Encontraram-se um dia de modo imperfeito, mas ele perfeitamente descobriu aquilo que já sentia.
Ela era manhã então... e o sol não perdeu tempo.
Subiu ao seu zénite, e ela enleou-o nesses jogos de sensualidades que as "elas" têm por hábito fazer aos "eles". Condenou-o e absolve-o, enquanto ele, há muito tomara para si a pena de a absorver. E a noite caiu.
...
No silêncio da penumbra, ele tomou cada grão dela seu.
Chorou e riu, cantou e encantou. Teve medo.
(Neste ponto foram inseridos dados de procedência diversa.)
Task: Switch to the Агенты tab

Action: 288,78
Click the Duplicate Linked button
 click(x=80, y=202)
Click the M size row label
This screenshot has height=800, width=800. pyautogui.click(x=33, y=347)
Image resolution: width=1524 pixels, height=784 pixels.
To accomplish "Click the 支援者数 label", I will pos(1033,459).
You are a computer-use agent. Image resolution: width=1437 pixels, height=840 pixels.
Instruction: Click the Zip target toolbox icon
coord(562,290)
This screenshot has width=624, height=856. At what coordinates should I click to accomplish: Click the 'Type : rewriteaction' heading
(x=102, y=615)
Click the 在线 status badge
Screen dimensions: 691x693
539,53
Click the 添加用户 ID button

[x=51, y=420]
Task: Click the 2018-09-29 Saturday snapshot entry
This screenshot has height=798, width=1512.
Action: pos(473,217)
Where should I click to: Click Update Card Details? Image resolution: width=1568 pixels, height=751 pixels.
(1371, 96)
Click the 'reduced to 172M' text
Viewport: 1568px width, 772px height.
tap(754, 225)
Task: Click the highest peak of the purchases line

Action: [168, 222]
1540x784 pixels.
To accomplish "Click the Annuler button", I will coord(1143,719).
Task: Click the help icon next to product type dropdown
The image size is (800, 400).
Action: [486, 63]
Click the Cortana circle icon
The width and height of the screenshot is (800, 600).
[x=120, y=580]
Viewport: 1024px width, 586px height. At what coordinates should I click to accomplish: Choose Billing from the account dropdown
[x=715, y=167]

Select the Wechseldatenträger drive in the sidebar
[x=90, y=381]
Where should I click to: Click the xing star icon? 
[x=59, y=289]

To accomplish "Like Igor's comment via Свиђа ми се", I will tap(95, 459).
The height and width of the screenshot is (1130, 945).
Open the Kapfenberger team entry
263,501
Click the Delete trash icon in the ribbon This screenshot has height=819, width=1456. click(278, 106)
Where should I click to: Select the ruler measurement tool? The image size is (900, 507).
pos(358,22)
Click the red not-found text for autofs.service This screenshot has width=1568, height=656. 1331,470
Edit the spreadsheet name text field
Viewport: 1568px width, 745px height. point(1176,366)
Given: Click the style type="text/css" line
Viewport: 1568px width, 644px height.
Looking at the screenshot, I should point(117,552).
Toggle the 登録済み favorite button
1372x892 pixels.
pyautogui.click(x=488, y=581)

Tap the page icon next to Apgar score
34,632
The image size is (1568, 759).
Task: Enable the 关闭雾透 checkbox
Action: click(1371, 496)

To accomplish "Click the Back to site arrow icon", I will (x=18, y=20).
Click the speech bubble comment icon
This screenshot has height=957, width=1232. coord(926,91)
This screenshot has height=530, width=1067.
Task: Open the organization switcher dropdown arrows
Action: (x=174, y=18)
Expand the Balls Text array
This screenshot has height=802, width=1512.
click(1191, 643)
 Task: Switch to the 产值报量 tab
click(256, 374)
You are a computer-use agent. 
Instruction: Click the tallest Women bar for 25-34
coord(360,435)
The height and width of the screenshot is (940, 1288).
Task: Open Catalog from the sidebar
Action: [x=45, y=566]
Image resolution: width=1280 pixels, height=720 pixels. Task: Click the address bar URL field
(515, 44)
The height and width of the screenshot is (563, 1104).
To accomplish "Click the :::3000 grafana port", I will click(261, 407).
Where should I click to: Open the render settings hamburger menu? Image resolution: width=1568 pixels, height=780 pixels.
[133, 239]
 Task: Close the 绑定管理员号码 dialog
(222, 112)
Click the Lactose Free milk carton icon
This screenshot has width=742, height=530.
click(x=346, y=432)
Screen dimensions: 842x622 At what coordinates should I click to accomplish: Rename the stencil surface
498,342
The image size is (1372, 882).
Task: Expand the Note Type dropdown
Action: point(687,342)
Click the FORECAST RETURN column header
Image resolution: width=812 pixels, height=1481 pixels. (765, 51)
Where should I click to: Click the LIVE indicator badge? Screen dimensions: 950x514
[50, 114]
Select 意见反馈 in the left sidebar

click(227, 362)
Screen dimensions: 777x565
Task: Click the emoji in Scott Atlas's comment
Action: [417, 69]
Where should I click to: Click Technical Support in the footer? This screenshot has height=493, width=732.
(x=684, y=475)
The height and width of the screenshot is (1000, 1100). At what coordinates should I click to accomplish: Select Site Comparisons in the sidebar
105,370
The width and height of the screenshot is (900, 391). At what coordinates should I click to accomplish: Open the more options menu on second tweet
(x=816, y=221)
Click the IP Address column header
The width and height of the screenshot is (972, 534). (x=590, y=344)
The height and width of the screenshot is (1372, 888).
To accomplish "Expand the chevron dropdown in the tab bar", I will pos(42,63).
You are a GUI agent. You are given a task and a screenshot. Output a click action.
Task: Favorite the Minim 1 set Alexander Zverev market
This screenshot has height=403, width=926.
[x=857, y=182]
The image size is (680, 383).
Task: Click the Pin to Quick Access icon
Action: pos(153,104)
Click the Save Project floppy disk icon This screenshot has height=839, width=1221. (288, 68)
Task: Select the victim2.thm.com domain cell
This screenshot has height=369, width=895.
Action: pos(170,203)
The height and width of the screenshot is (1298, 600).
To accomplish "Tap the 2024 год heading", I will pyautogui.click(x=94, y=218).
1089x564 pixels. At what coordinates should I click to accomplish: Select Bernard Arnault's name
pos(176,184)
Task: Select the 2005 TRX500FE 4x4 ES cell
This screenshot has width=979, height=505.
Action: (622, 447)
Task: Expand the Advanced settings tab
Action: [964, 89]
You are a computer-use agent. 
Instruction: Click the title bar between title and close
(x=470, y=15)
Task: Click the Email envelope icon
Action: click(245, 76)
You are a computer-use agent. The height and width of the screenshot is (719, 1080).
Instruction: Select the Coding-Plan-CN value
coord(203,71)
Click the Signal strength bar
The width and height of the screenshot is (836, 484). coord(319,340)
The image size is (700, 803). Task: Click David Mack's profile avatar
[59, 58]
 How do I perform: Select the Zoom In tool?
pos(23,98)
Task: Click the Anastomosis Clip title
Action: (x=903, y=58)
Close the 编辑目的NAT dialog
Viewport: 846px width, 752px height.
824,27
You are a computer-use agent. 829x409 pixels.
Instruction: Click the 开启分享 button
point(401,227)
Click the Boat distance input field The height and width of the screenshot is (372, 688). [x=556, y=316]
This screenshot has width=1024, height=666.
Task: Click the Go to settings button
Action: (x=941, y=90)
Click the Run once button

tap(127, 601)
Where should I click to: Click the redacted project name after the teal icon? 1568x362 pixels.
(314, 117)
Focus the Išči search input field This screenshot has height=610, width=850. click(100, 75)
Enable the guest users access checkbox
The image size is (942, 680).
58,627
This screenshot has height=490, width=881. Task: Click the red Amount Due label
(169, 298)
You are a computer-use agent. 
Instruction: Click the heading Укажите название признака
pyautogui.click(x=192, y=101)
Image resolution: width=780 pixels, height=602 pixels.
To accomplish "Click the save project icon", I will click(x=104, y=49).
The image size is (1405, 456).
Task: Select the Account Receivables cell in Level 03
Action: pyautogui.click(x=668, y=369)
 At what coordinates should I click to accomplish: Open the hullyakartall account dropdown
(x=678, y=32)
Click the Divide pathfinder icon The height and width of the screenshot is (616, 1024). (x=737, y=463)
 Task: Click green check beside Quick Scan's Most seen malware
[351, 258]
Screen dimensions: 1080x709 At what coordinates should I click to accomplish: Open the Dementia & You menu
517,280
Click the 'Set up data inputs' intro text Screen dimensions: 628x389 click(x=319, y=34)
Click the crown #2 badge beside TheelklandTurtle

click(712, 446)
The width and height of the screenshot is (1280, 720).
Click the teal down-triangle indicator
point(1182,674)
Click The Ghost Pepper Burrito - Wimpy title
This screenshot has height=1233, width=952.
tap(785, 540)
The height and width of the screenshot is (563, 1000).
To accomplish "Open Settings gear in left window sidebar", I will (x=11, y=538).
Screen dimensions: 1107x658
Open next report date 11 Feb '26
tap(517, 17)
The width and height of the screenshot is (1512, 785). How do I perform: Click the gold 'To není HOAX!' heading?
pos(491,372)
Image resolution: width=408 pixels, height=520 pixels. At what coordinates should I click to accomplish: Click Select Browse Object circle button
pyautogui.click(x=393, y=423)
Sem notar, conteve em si cada gesto seu. O si dele, e o seu dela, ou talvez seja o inverso, pois só ela o fez ver o seu dele e só ele a fez ver a si.
Ele, quis usar pronomes possessivos.
Ela ficou possessa.
Daquele singelo modo, como quem não sabe se bata ou beije, se chame ou afaste.
Daquele simples modo como olhamos as portas
puxo ou empurro?
Posto isto... também ele institucionalizou que gostava dela.
Ele tinha muito para dar e pouco a pedir...
Que ela fosse a bela, e ele o monstro.
Que ela fosse a sua bela, e ele o seu monstro.
Seus.
Pronome possessivo; plural.»
O ~
multih escreve bem, não escreve? Apaixonei-me por este texto.